» **Problem details**
Please copy, word for word, the line holding "The height and" and each line that follows it through the end of the entries, omitting any pictures.

++++ Given entries ++++

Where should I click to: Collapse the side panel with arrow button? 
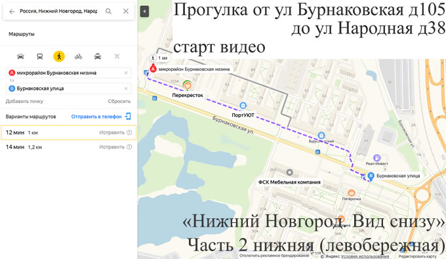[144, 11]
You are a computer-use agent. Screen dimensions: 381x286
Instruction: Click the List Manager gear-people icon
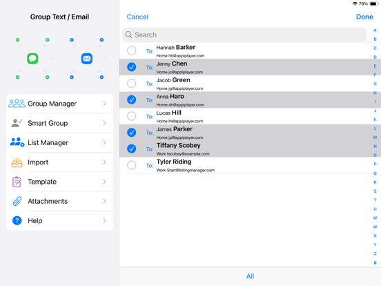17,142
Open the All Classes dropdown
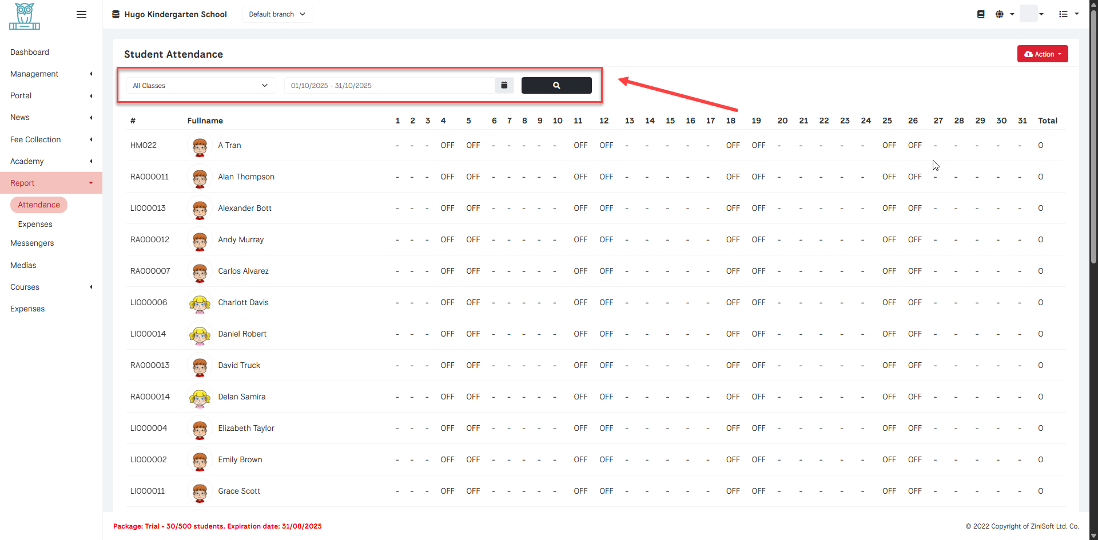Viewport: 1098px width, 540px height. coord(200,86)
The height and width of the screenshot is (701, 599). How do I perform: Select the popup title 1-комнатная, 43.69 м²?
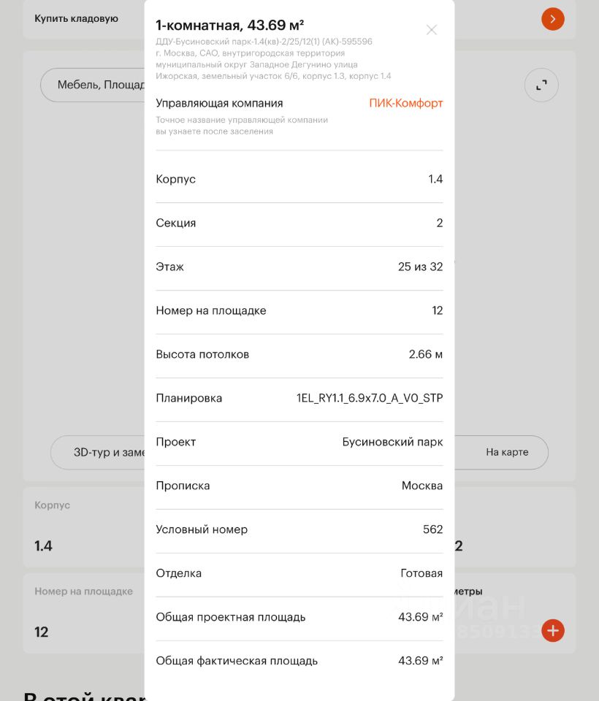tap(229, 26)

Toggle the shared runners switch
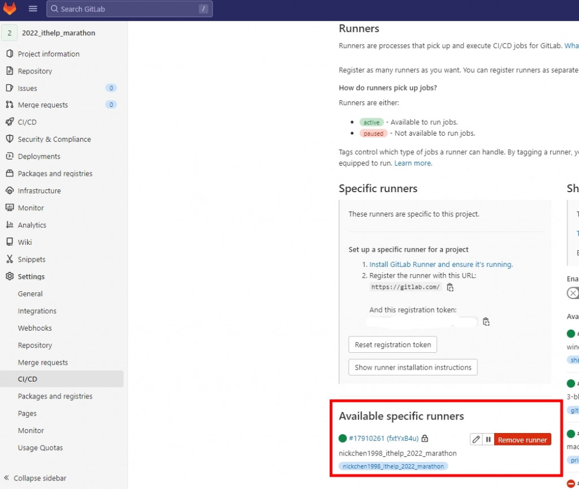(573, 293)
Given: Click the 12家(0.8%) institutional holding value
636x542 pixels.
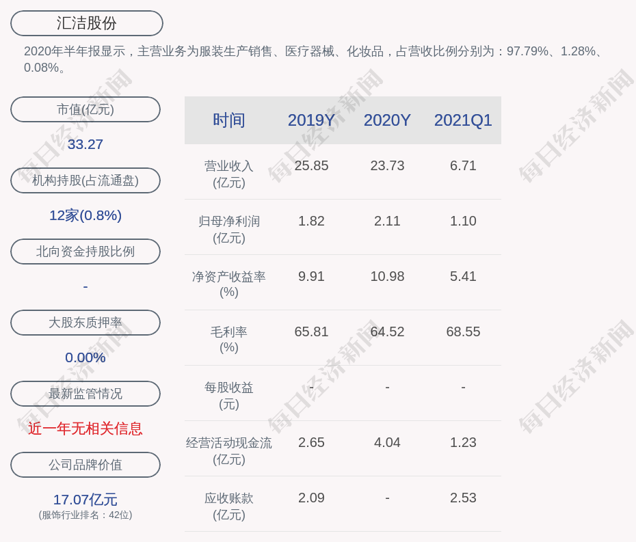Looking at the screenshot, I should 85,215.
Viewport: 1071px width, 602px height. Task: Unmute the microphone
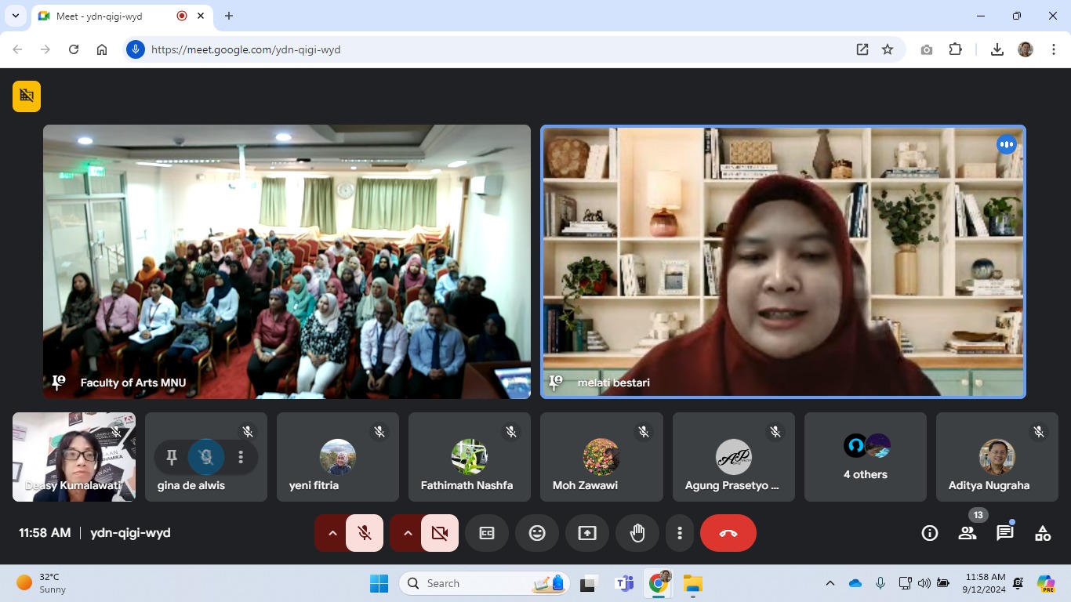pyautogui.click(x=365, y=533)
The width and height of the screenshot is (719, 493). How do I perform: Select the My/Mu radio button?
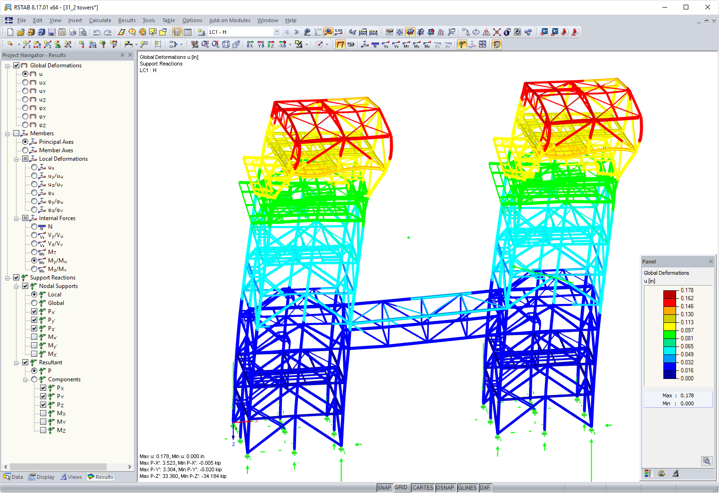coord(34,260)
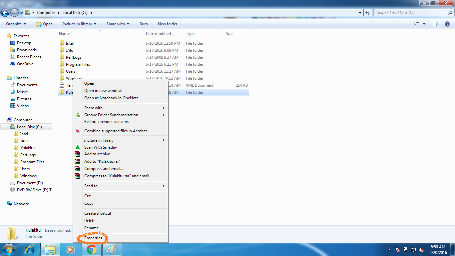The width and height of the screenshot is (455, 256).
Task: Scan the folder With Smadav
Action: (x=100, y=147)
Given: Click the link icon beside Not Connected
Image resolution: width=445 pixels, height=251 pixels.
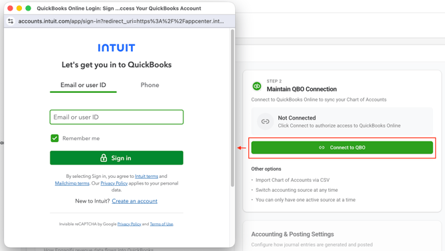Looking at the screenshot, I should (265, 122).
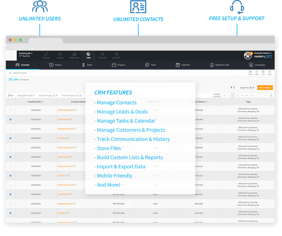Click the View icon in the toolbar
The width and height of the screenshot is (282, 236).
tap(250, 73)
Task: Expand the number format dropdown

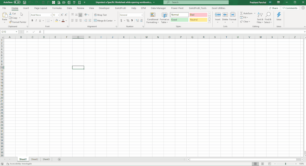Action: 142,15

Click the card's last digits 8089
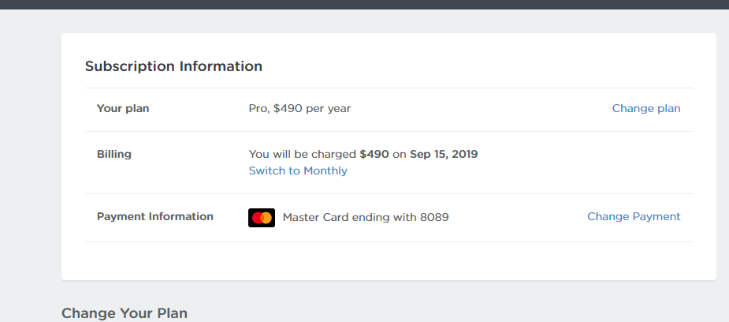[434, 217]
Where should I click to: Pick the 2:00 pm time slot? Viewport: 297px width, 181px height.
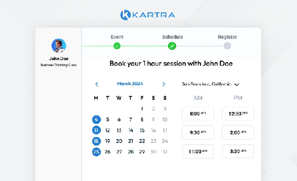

++++

» **Result of the task**
The height and width of the screenshot is (701, 599). How do I perform: Select the popup title 1-комнатная, 43.69 м²?
tap(229, 26)

Toggle the shared runners switch
(573, 293)
Given: Click the 12家(0.8%) institutional holding value
636x542 pixels.
Looking at the screenshot, I should 85,215.
Viewport: 1071px width, 602px height. Task: Unmute the microphone
pyautogui.click(x=365, y=533)
The width and height of the screenshot is (719, 493). How do I perform: Select the My/Mu radio button?
coord(34,260)
The width and height of the screenshot is (455, 256).
Task: Scan the folder With Smadav
Action: (x=100, y=147)
Given: Click the link icon beside Not Connected
Image resolution: width=445 pixels, height=251 pixels.
Looking at the screenshot, I should (265, 122).
Click the View icon in the toolbar
The width and height of the screenshot is (282, 236).
tap(250, 73)
Task: Expand the number format dropdown

Action: 142,15

Click the card's last digits 8089
[434, 217]
Where should I click to: Pick the 2:00 pm time slot? Viewport: 297px width, 181px height.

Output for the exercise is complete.